By Teresa DeFonso
May 13, 2019
The Johnsons have been living in their rented apartment in a two-family home in Staten Island for over three decades. They have always paid on time. But to their newest landlord, their good and decades-long tenancy does not matter. Last year, the landlord battled them for their apartment for months in housing court, for no good reason. The landlord only agreed to let the Johnsons stay for one more year if they paid an additional $500 per month.
Now, the Johnsons are paying half of their monthly income toward rent and still do not have security of tenancy. Not to mention that the Johnsons have had to cut down on basic necessities, like food and transportation, to make ends meet. Under current New York State law, this is all legal. The landlord can bump the Johnsons rent, then still choose to evict them as soon as their lease expires, for no reason.
The Johnson family is only one of the thousands of unprotected Staten Island residents currently living in the borough’s 47,000 unregulated rental apartments. As of 2017, Staten Island had the lowest share of all housing units that are rent-regulated in New York City.  As part of that reality, the rent on apartments with recent movers increased up to 50 percent over the past 15 years in some neighborhoods.
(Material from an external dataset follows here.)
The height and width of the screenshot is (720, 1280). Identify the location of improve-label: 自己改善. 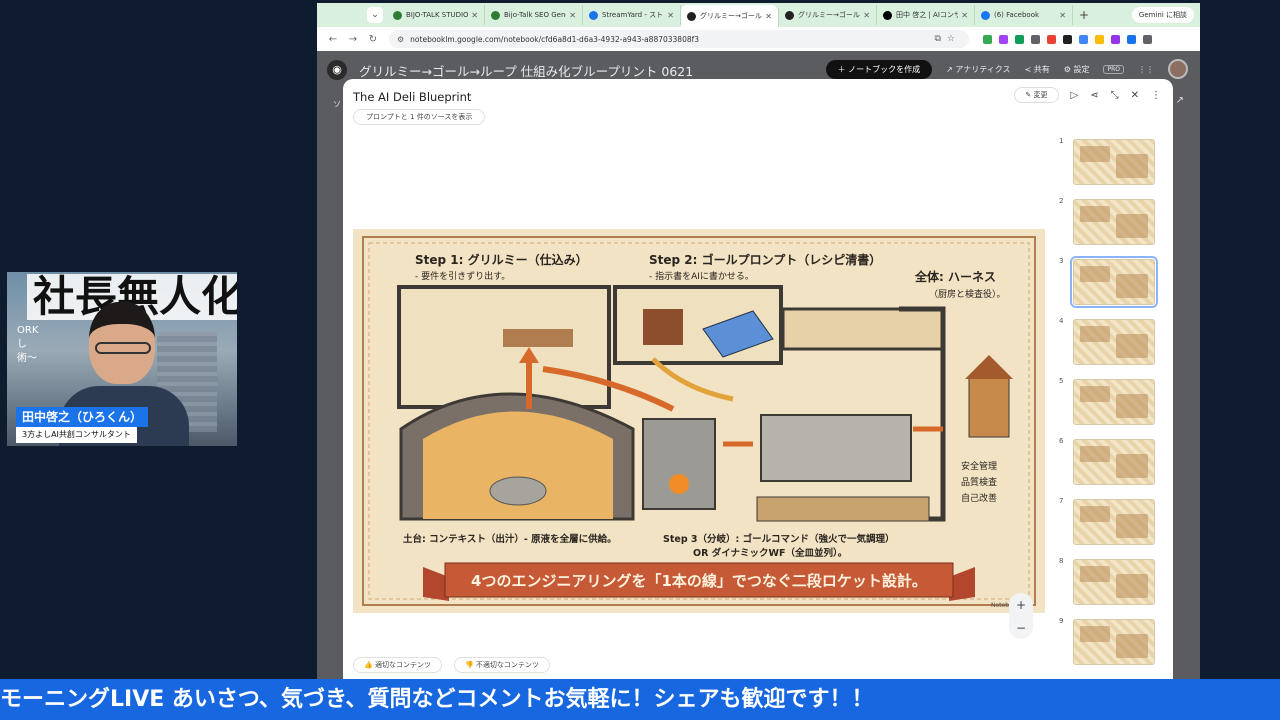
(979, 498).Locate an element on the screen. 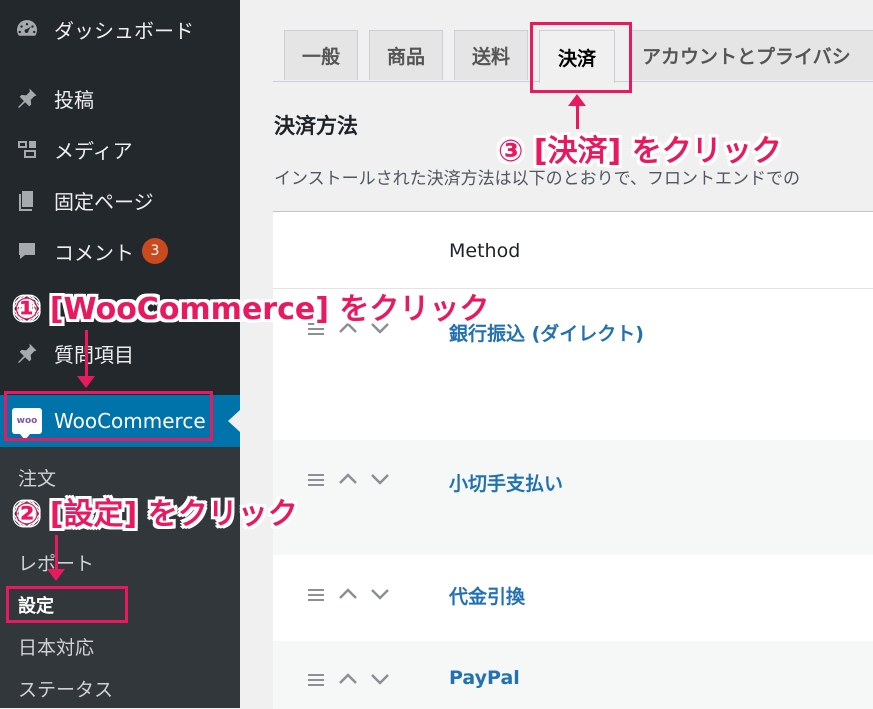 The height and width of the screenshot is (709, 873). table-row: 代金引換 is located at coordinates (573, 598).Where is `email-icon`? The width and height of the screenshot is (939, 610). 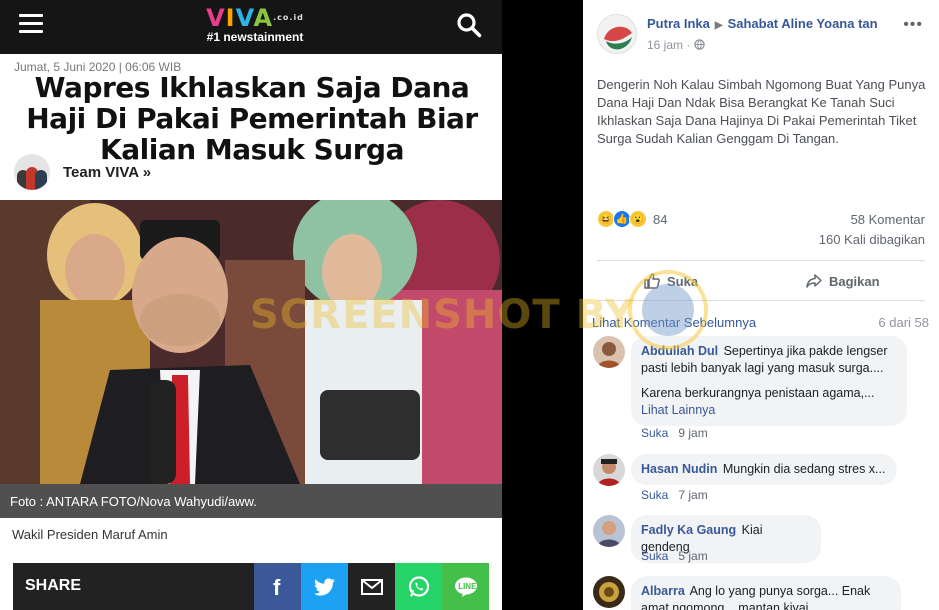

That means that, inflation aside, an $800 rent in 2002 may be $1,200 or more today on an unregulated apartment. At the Legal Aid Society, where I work as an attorney, we know that a $400 rent hike can be nearly as good as an eviction.
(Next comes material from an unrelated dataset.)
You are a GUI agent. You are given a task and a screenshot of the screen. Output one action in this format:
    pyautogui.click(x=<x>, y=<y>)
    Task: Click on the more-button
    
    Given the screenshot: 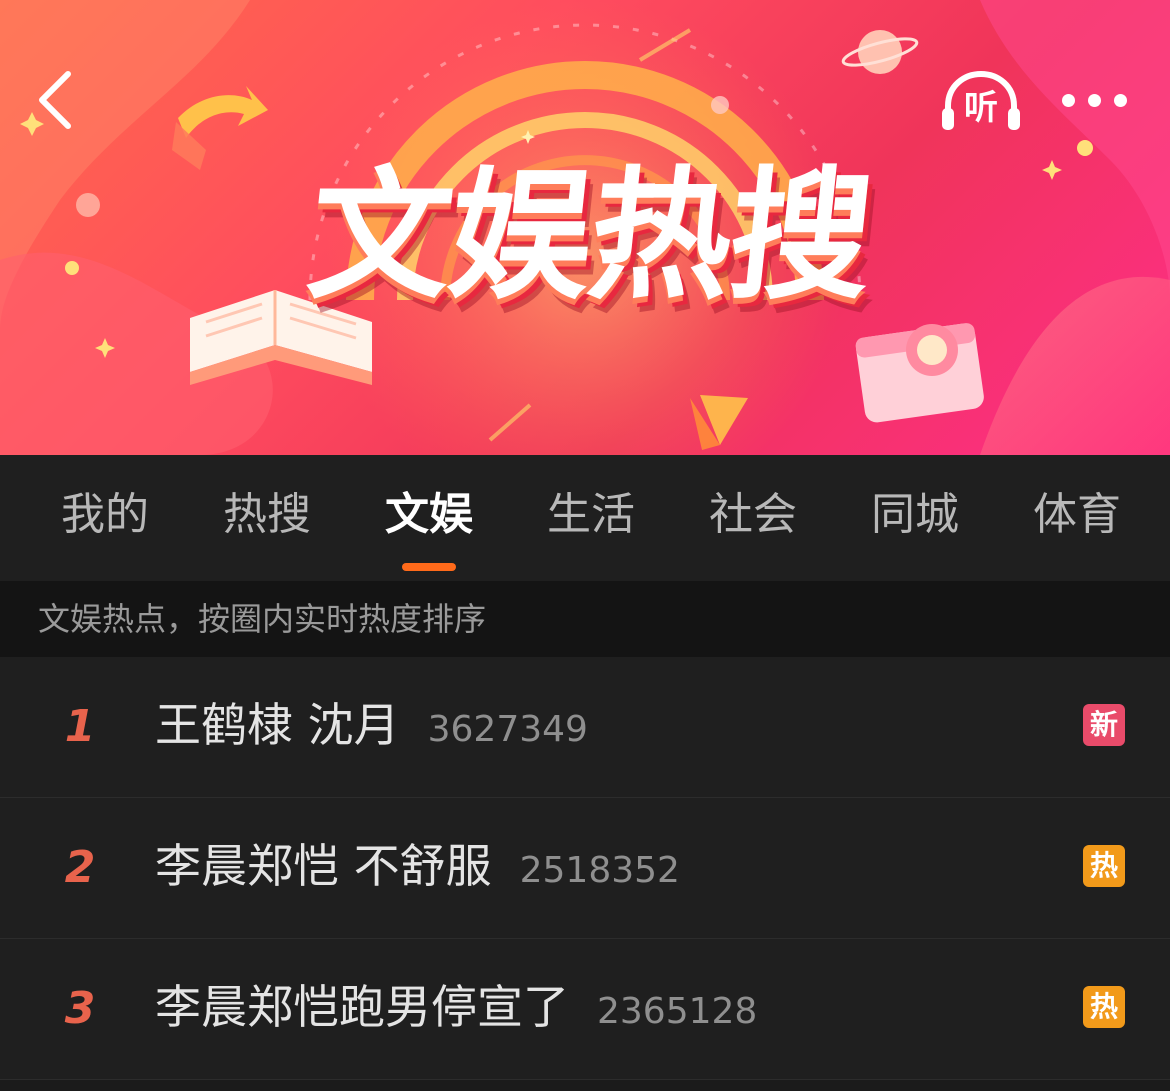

In the current tenant and landlord playing field, the cards are stacked against tenants. Under New York State law, landlords can issue unconscionable rent hikes and push arbitrary evictions without “good cause.” When the lease of a tenant living in a building of less than six units expires, the landlord does not have to offer a renewal lease to that tenant, even if the tenant has lived there for decades and always pays on time. Once a tenant is evicted, the landlord can hike the rent, precluding a renter in a similar income bracket from moving in. In other words, many tenants not only live at risk of eviction, but also in fear of requesting repairs or demanding safe living conditions. They know that landlords may choose to evict rather than repair.
The “Good Cause Eviction” (S2892/A5030) bill currently before the New York State Legislature is designed to even out the playing field and extend tenant protections to an additional 24,000 apartments in Staten Island. The Good Cause bill gives tenants the right to a renewal lease and, in turn, protects communities from rent increases and market speculation that can result in harassment, displacement, and homelessness. Good Cause Eviction includes currently unprotected tenants who live in buildings with less than six units but excludes owner-occupied buildings with less than four units.
Being on the frontlines of New York City’s housing crisis for over two decades, I have witnessed enough Staten Island residents lose their homes for no good reason and not be able to find affordable new ones. Albany has until June 15, 2019 to pass the “Good Cause Eviction” bill. I invite you to call on our elected officials to pass this long-overdue law that vests in tenants the power to fight for their homes.
(Teresa DeFonso is attorney-in-charge of the civil practice in the Staten Island Neighborhood Office of The Legal Aid Society.)